Avec: Kristin Scott Thomas, Charles Dance, Kelly Macdonald, Clive Owen

Il faut parfois une dose de recul indispensable pour savourer certains longs métrages. Sorti en 2001, “Gosford Park” de Robert Altman venait ponctuer une carrière riche en pépites dans ce qui allait être un des derniers films du génial metteur en scène et un de ses projets les plus compliqués à mettre en place. Toutefois, peut être que comme une partie des spectateurs à l’époque, et malgré une certaine reconnaissance aux Oscars (pour son scénario notamment), nous aurions vu dans l’œuvre qui nous intéresse aujourd’hui une forme de resucée de la recette Altman, une redite de ce qui fait ses forces et ses faiblesses.

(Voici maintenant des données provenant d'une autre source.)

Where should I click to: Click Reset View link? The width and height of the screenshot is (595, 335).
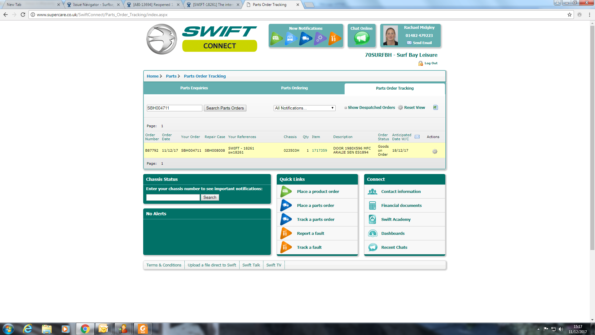coord(414,108)
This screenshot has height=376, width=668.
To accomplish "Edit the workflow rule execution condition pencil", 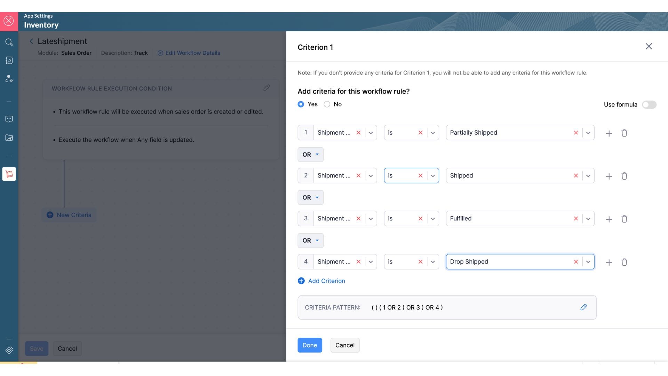I will click(267, 88).
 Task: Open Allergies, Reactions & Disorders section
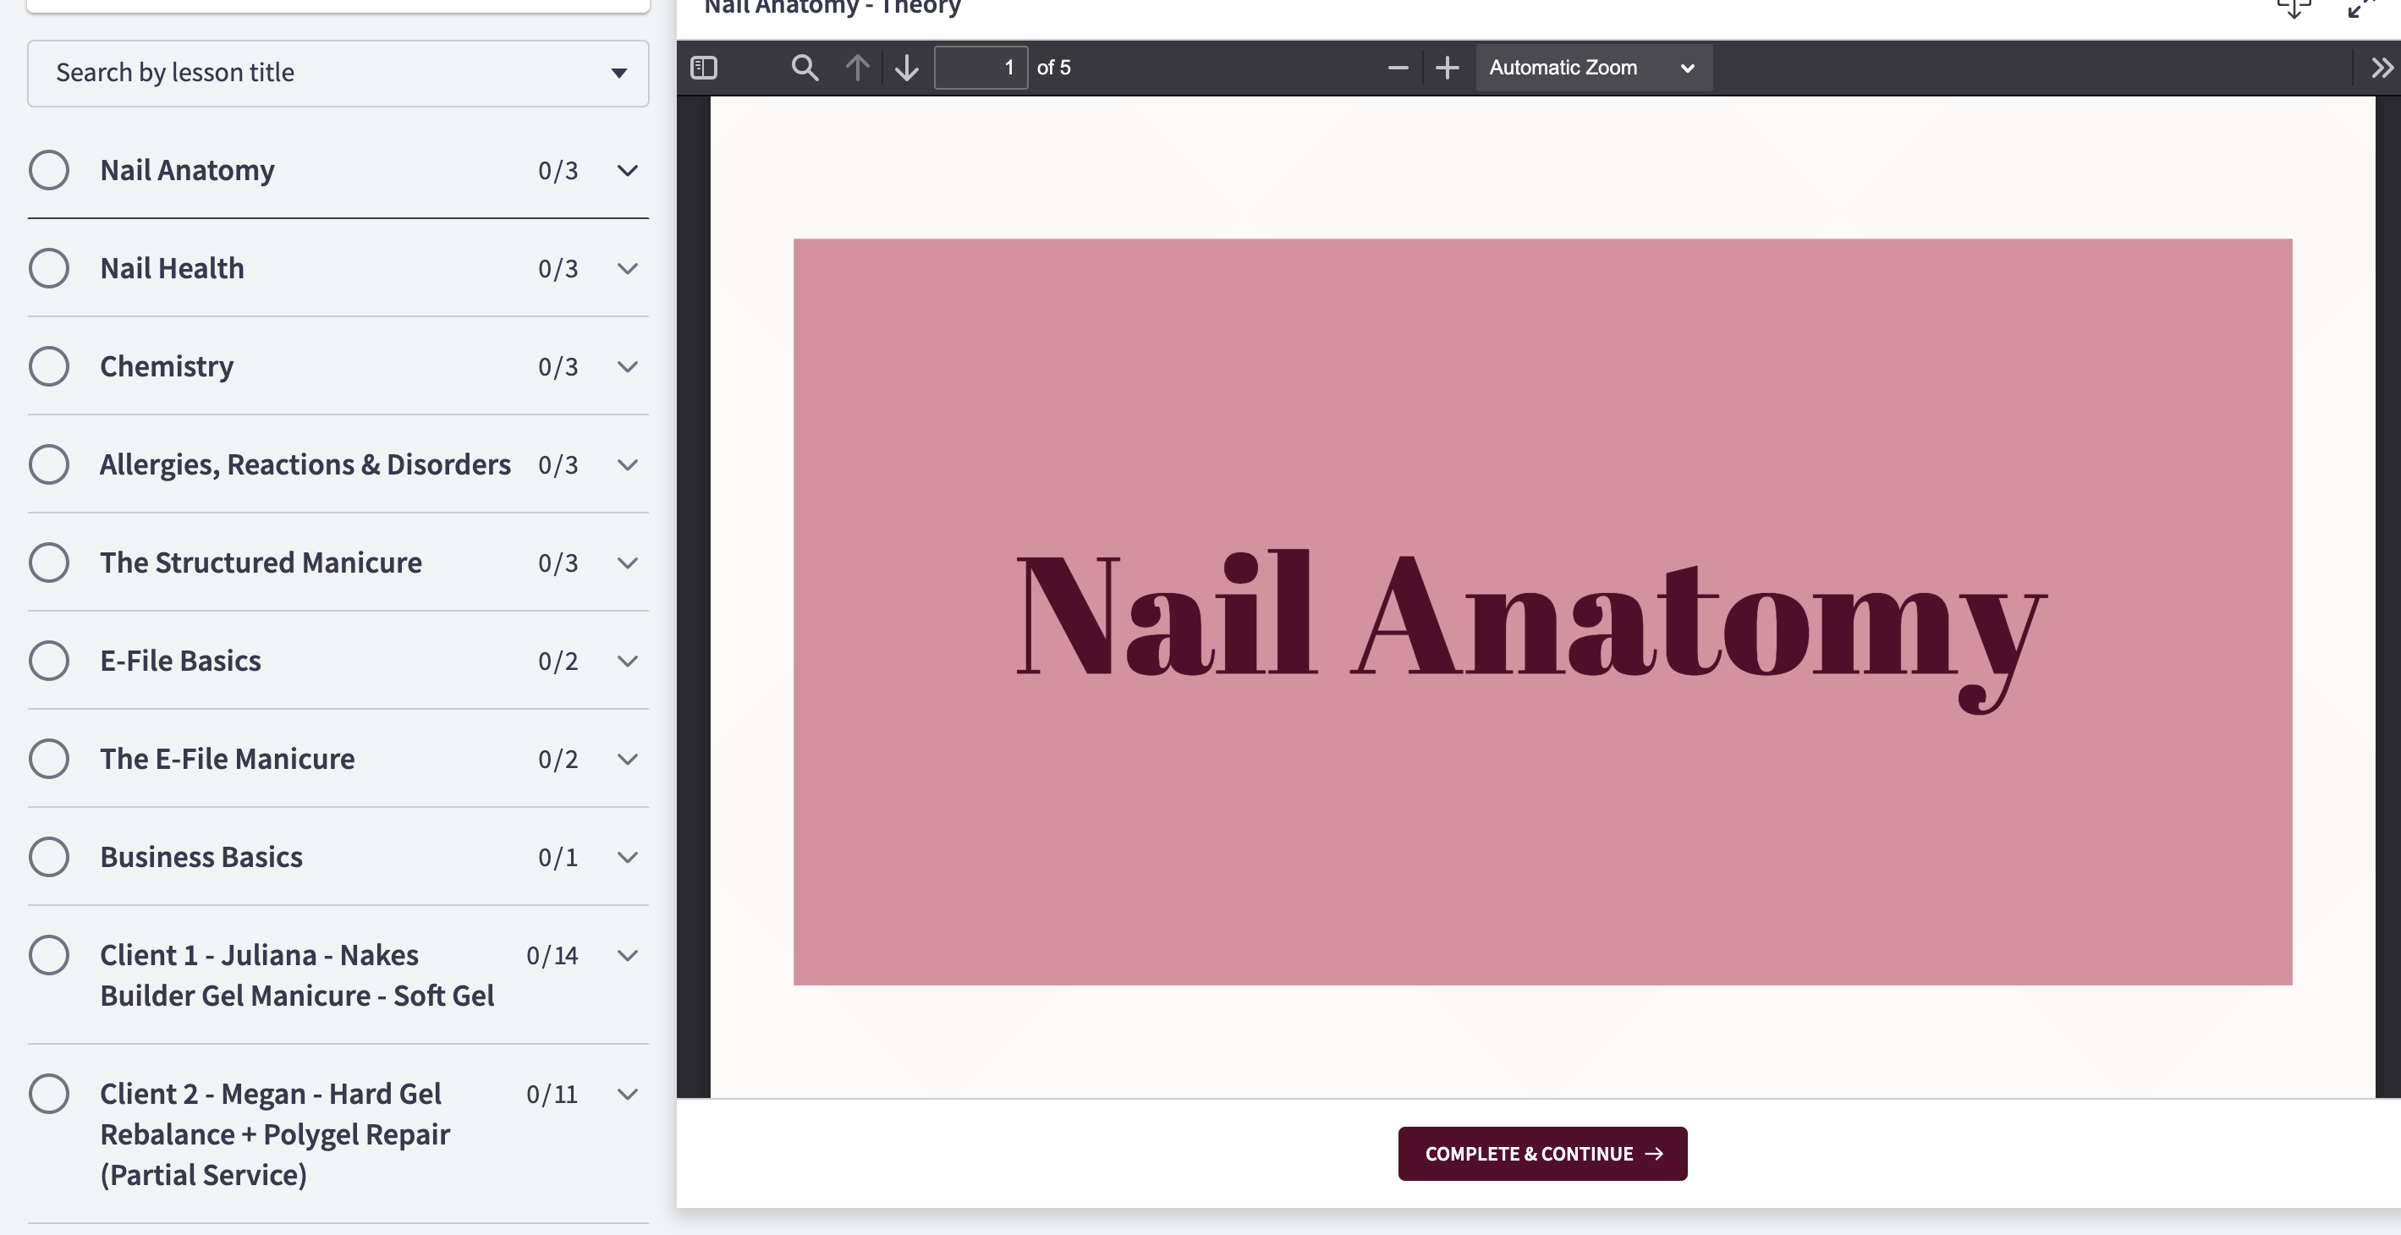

Le sort en aura voulu autrement et c’est avec notre regard d’amoureux de l’Histoire du cinéma qu’on aborde aujourd’hui “Gosford Park”. Une distance qui nous aura été nécessaire pour prendre conscience que le film n’est pas une simple répétition, mais davantage l’aboutissement de la démarche artistique d’une vie: aussi imparfaite soit la pellicule, comme l’était le cinéma d’Altman, elle prend aujourd’hui le statut d’héritage du maître dans la forme et dans le fond, le lègue d’un théoricien du septième art aux allures de déchirant adieu.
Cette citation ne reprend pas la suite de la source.